┌─ RECORDS PROVIDED
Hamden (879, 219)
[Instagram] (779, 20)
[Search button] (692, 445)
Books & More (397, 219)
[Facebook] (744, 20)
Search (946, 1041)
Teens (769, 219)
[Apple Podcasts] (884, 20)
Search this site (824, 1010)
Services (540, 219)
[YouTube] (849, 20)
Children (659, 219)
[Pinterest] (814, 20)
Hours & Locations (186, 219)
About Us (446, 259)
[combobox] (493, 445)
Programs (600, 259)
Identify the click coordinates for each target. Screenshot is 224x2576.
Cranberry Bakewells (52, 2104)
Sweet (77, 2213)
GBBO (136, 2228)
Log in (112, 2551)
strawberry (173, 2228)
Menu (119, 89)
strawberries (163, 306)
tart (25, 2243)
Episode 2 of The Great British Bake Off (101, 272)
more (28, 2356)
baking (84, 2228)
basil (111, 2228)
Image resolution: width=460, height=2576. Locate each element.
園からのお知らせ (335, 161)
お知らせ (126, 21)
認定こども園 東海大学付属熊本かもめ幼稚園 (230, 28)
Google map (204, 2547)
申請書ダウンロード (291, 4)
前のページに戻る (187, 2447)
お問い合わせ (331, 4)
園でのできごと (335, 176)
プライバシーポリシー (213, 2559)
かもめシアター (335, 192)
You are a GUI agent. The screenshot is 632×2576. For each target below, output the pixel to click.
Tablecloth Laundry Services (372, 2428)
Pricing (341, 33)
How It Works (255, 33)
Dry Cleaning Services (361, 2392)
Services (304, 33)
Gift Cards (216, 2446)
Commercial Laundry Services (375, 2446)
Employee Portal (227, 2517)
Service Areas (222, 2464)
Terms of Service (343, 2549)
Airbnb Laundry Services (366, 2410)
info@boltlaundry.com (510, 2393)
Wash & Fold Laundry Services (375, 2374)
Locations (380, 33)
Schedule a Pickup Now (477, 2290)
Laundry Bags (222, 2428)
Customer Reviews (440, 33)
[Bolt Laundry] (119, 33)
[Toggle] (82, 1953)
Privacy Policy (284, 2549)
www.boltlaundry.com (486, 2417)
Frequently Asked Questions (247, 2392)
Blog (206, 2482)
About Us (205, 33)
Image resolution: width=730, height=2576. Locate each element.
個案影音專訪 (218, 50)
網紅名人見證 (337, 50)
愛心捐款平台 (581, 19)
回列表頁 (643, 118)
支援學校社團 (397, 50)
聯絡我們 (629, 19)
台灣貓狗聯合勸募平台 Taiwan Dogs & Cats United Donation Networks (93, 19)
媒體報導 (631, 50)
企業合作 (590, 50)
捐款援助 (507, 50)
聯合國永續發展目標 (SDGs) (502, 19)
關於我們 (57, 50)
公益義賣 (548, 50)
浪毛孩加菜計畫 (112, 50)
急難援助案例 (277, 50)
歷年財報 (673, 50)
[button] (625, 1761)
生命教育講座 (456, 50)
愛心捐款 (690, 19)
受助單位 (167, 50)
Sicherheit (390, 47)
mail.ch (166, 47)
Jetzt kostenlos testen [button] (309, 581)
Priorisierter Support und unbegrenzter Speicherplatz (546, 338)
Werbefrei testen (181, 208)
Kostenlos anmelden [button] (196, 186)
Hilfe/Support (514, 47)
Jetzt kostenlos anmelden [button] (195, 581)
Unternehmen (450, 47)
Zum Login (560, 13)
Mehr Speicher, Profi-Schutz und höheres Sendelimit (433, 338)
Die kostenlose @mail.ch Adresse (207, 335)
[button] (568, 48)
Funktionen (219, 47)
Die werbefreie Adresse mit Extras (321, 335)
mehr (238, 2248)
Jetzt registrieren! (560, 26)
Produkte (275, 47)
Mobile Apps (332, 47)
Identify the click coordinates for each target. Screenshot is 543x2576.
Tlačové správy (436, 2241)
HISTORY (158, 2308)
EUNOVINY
└─
Set down exactly the lines that begin the records and continue through the line bearing "公益義賣 (548, 50)"; include both ends.

**COMPLETED TASK**:
Hamden (879, 219)
[Instagram] (779, 20)
[Search button] (692, 445)
Books & More (397, 219)
[Facebook] (744, 20)
Search (946, 1041)
Teens (769, 219)
[Apple Podcasts] (884, 20)
Search this site (824, 1010)
Services (540, 219)
[YouTube] (849, 20)
Children (659, 219)
[Pinterest] (814, 20)
Hours & Locations (186, 219)
About Us (446, 259)
[combobox] (493, 445)
Programs (600, 259)
Identify the click coordinates for each target. Screenshot is 224x2576.
Cranberry Bakewells (52, 2104)
Sweet (77, 2213)
GBBO (136, 2228)
Log in (112, 2551)
strawberry (173, 2228)
Menu (119, 89)
strawberries (163, 306)
tart (25, 2243)
Episode 2 of The Great British Bake Off (101, 272)
more (28, 2356)
baking (84, 2228)
basil (111, 2228)
Image resolution: width=460, height=2576. Locate each element.
園からのお知らせ (335, 161)
お知らせ (126, 21)
認定こども園 東海大学付属熊本かもめ幼稚園 (230, 28)
Google map (204, 2547)
申請書ダウンロード (291, 4)
前のページに戻る (187, 2447)
お問い合わせ (331, 4)
園でのできごと (335, 176)
プライバシーポリシー (213, 2559)
かもめシアター (335, 192)
You are a GUI agent. The screenshot is 632×2576. For each target below, output the pixel to click.
Tablecloth Laundry Services (372, 2428)
Pricing (341, 33)
How It Works (255, 33)
Dry Cleaning Services (361, 2392)
Services (304, 33)
Gift Cards (216, 2446)
Commercial Laundry Services (375, 2446)
Employee Portal (227, 2517)
Service Areas (222, 2464)
Terms of Service (343, 2549)
Airbnb Laundry Services (366, 2410)
info@boltlaundry.com (510, 2393)
Wash & Fold Laundry Services (375, 2374)
Locations (380, 33)
Schedule a Pickup Now (477, 2290)
Laundry Bags (222, 2428)
Customer Reviews (440, 33)
[Bolt Laundry] (119, 33)
[Toggle] (82, 1953)
Privacy Policy (284, 2549)
www.boltlaundry.com (486, 2417)
Frequently Asked Questions (247, 2392)
Blog (206, 2482)
About Us (205, 33)
Image resolution: width=730, height=2576. Locate each element.
個案影音專訪 (218, 50)
網紅名人見證 (337, 50)
愛心捐款平台 (581, 19)
回列表頁 (643, 118)
支援學校社團 (397, 50)
聯絡我們 (629, 19)
台灣貓狗聯合勸募平台 Taiwan Dogs & Cats United Donation Networks (93, 19)
媒體報導 (631, 50)
企業合作 (590, 50)
捐款援助 (507, 50)
聯合國永續發展目標 (SDGs) (502, 19)
關於我們 (57, 50)
公益義賣 (548, 50)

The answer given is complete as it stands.